- Brief
Every line from the one with "Click the F5 key icon on Wykres tab" to the final line of the records should be printed exactly as it is, with pictures left out.

- Collected data

++++++

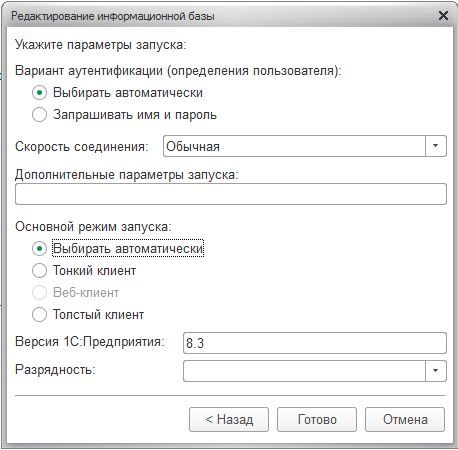
Task: Go back with the Назад button
Action: tap(229, 419)
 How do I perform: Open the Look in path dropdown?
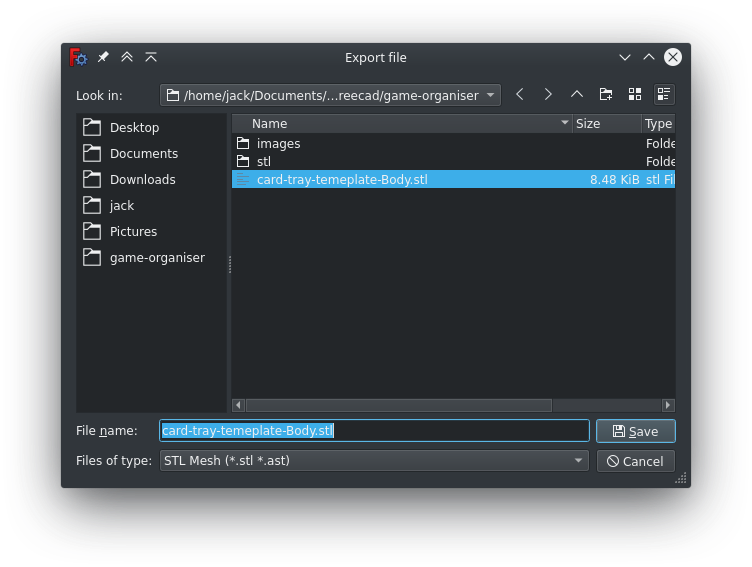click(x=330, y=96)
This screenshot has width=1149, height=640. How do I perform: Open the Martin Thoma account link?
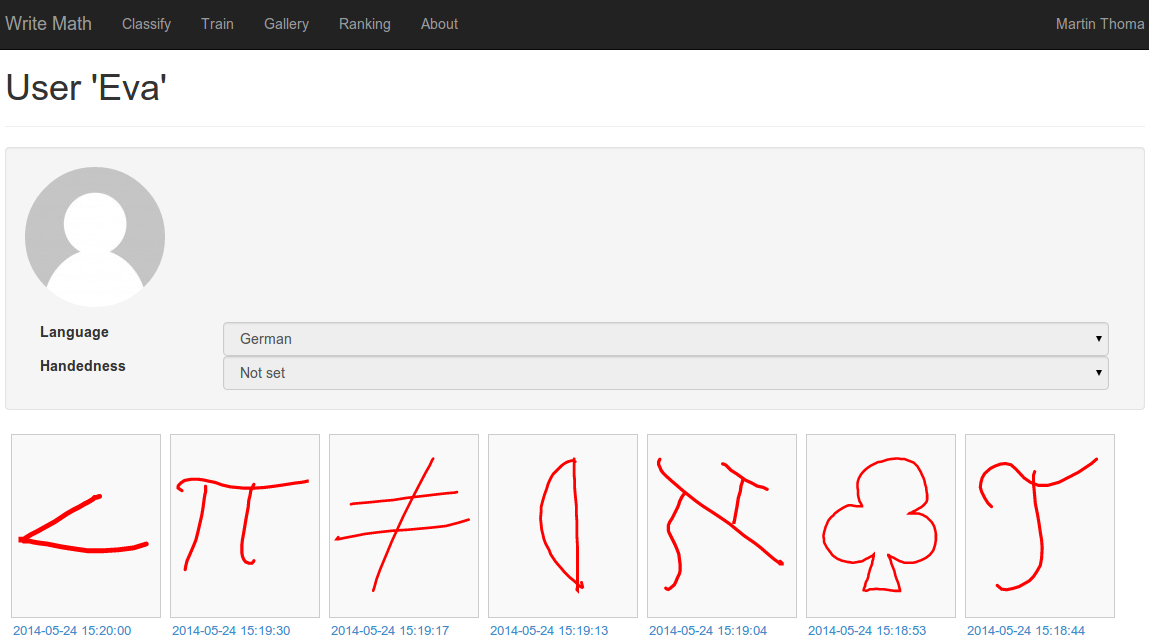(1099, 24)
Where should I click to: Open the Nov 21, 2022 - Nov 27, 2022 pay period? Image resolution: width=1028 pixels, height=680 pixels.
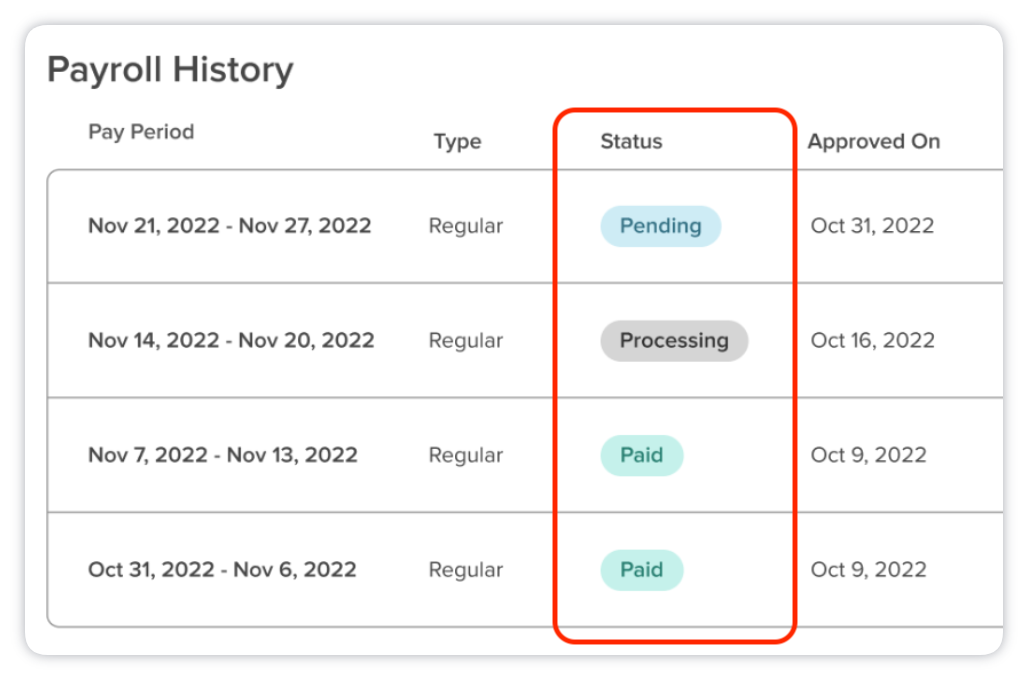click(x=229, y=226)
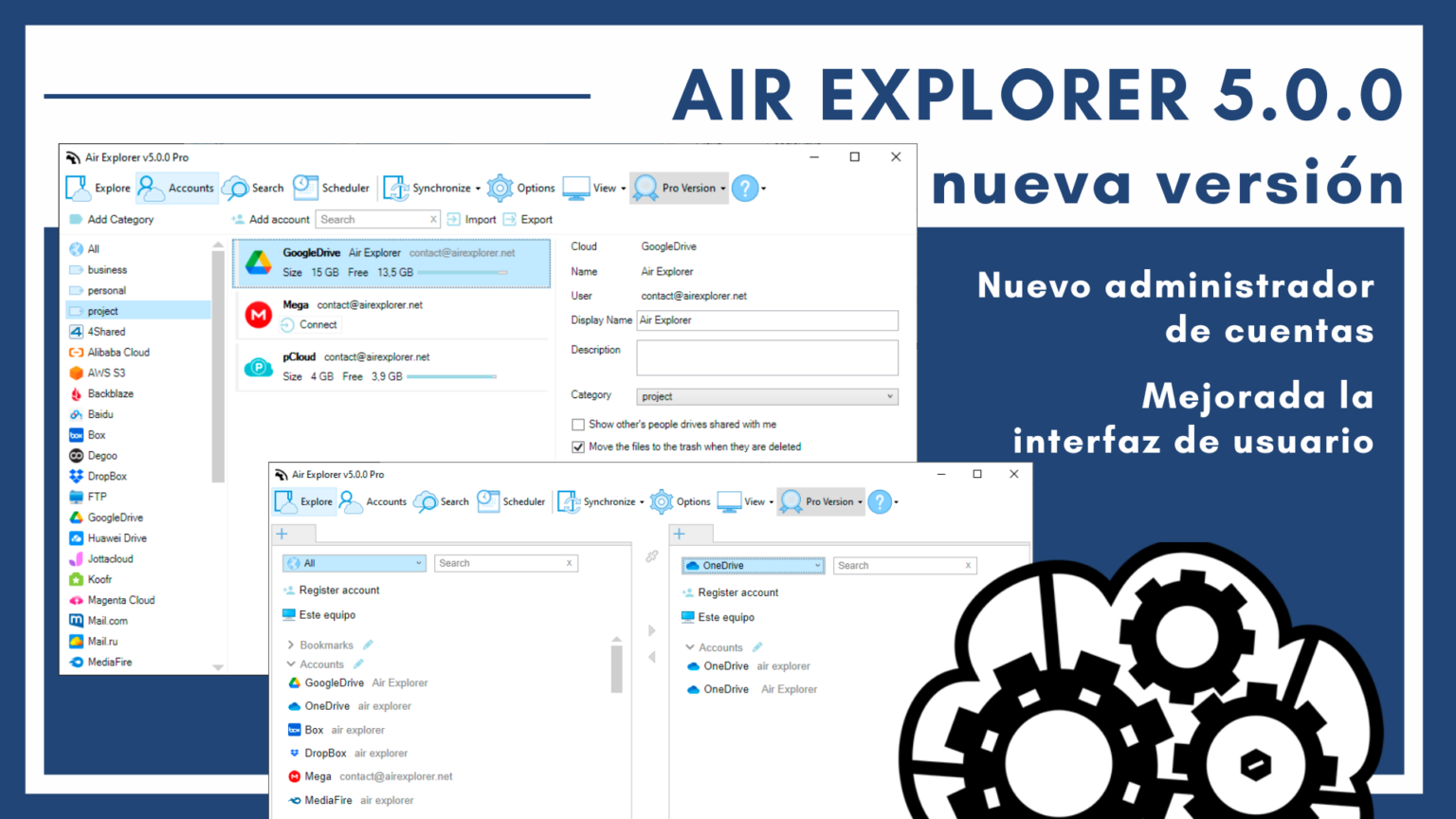Click the Register account link
The image size is (1456, 819).
[x=338, y=590]
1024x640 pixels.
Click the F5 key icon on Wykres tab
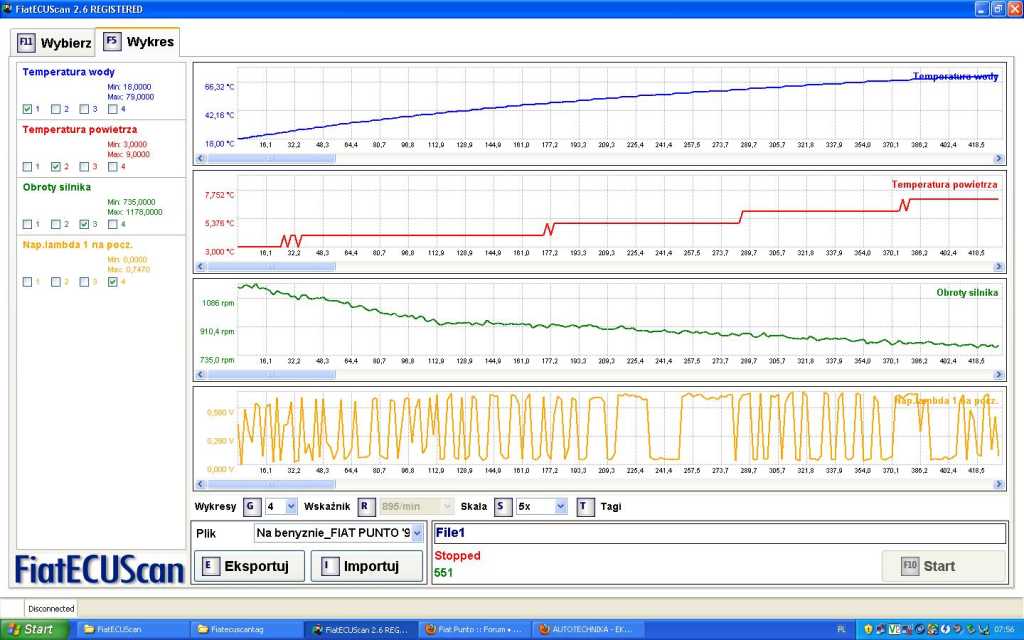click(x=112, y=42)
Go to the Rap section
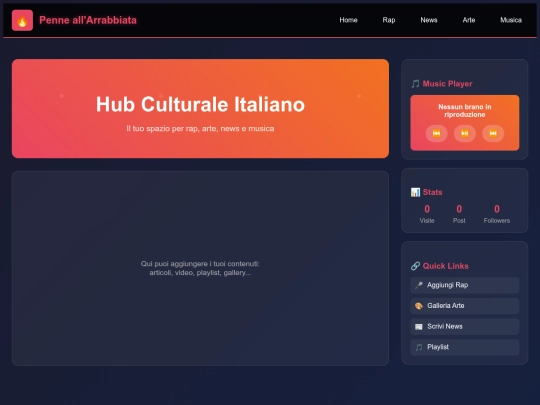Screen dimensions: 540x405 [x=388, y=20]
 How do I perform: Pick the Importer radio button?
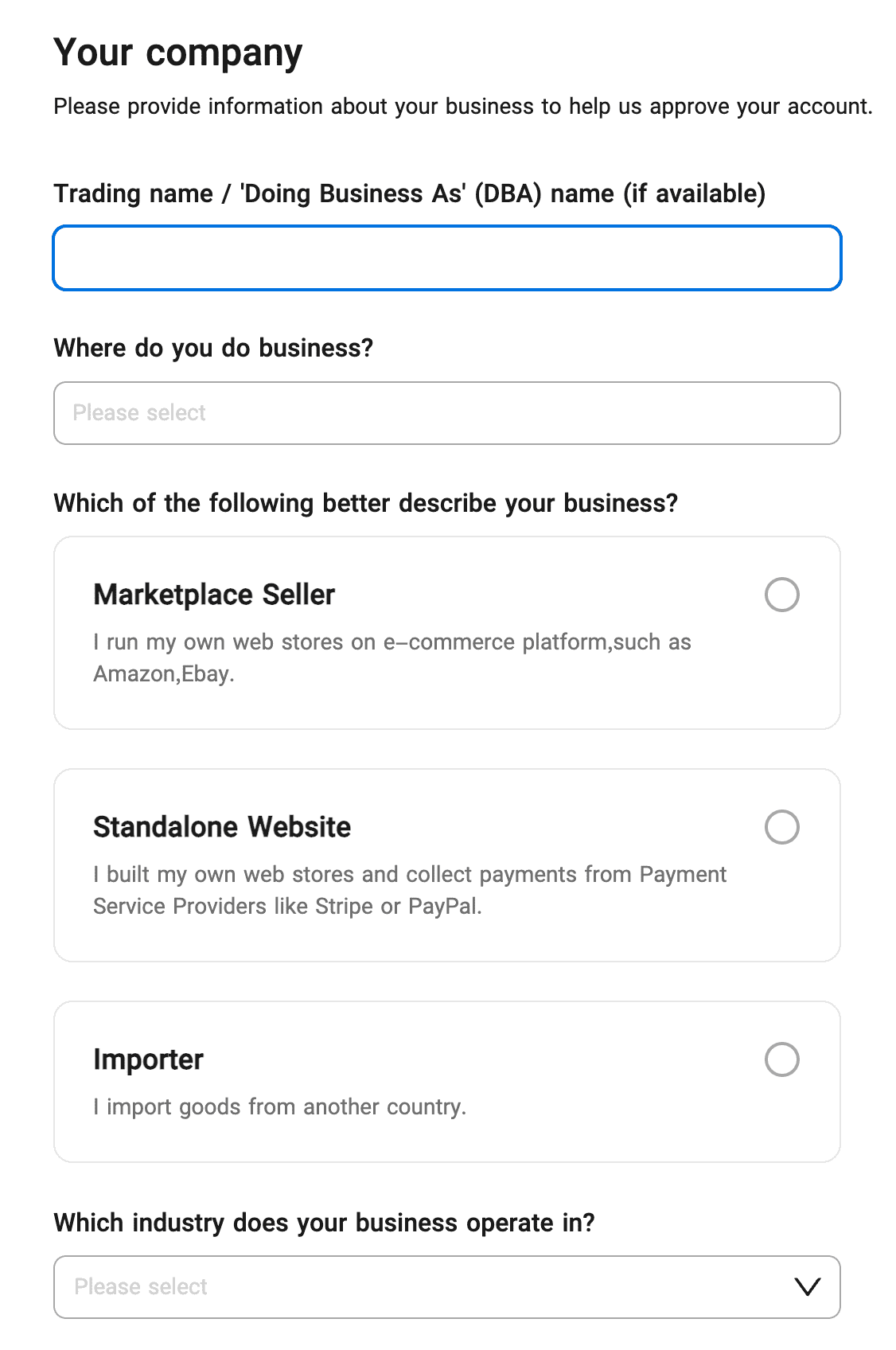click(781, 1059)
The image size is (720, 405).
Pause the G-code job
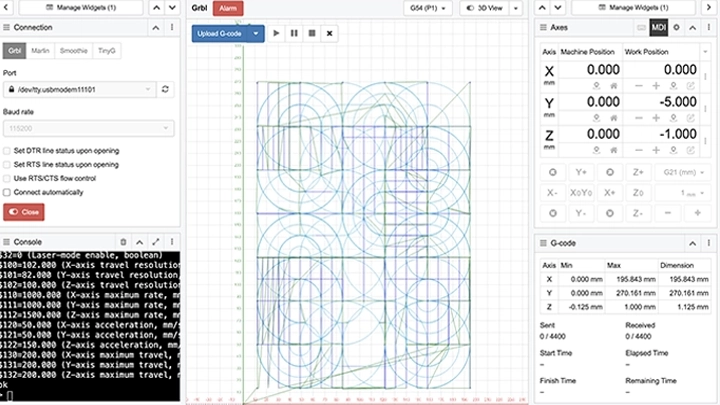pyautogui.click(x=293, y=33)
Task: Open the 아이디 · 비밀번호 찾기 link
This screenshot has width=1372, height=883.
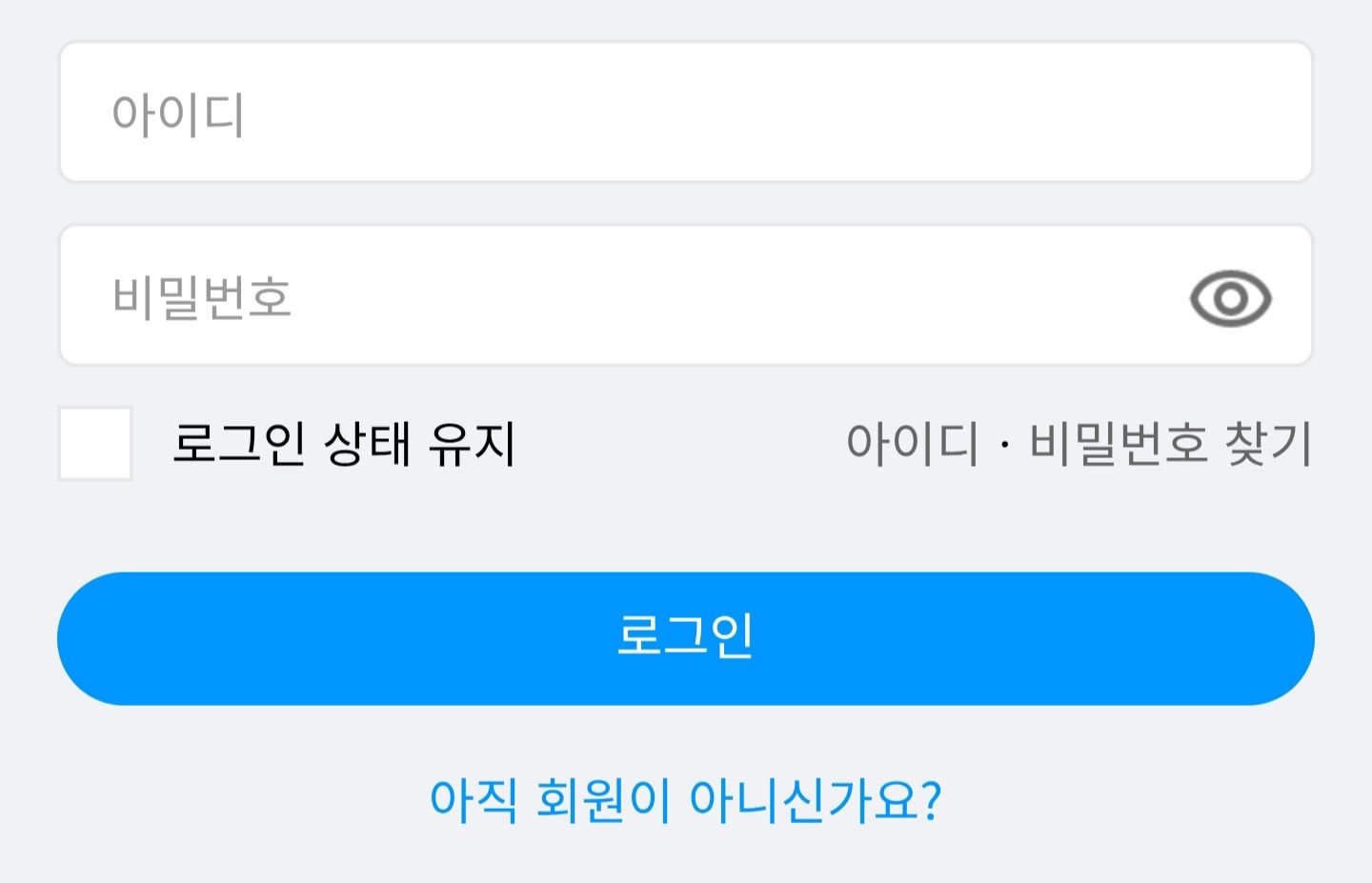Action: 1079,444
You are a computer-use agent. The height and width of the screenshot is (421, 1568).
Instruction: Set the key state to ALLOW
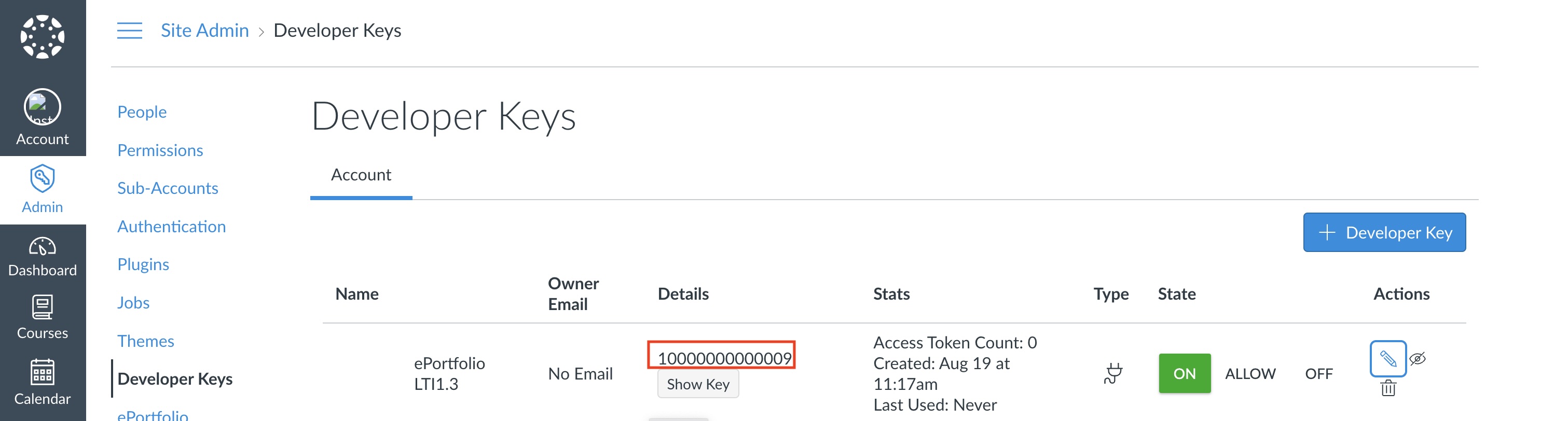1249,373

++++++

- Reply
Click the F5 key icon on Wykres tab
click(x=112, y=42)
Go to the Rap section
Screen dimensions: 540x405 [x=388, y=20]
 How do I perform: Pick the Importer radio button?
click(781, 1059)
The image size is (720, 405).
Pause the G-code job
pyautogui.click(x=293, y=33)
Task: Open the 아이디 · 비밀번호 찾기 link
This screenshot has width=1372, height=883.
Action: 1079,444
You are a computer-use agent. The height and width of the screenshot is (421, 1568).
Instruction: Set the key state to ALLOW
1249,373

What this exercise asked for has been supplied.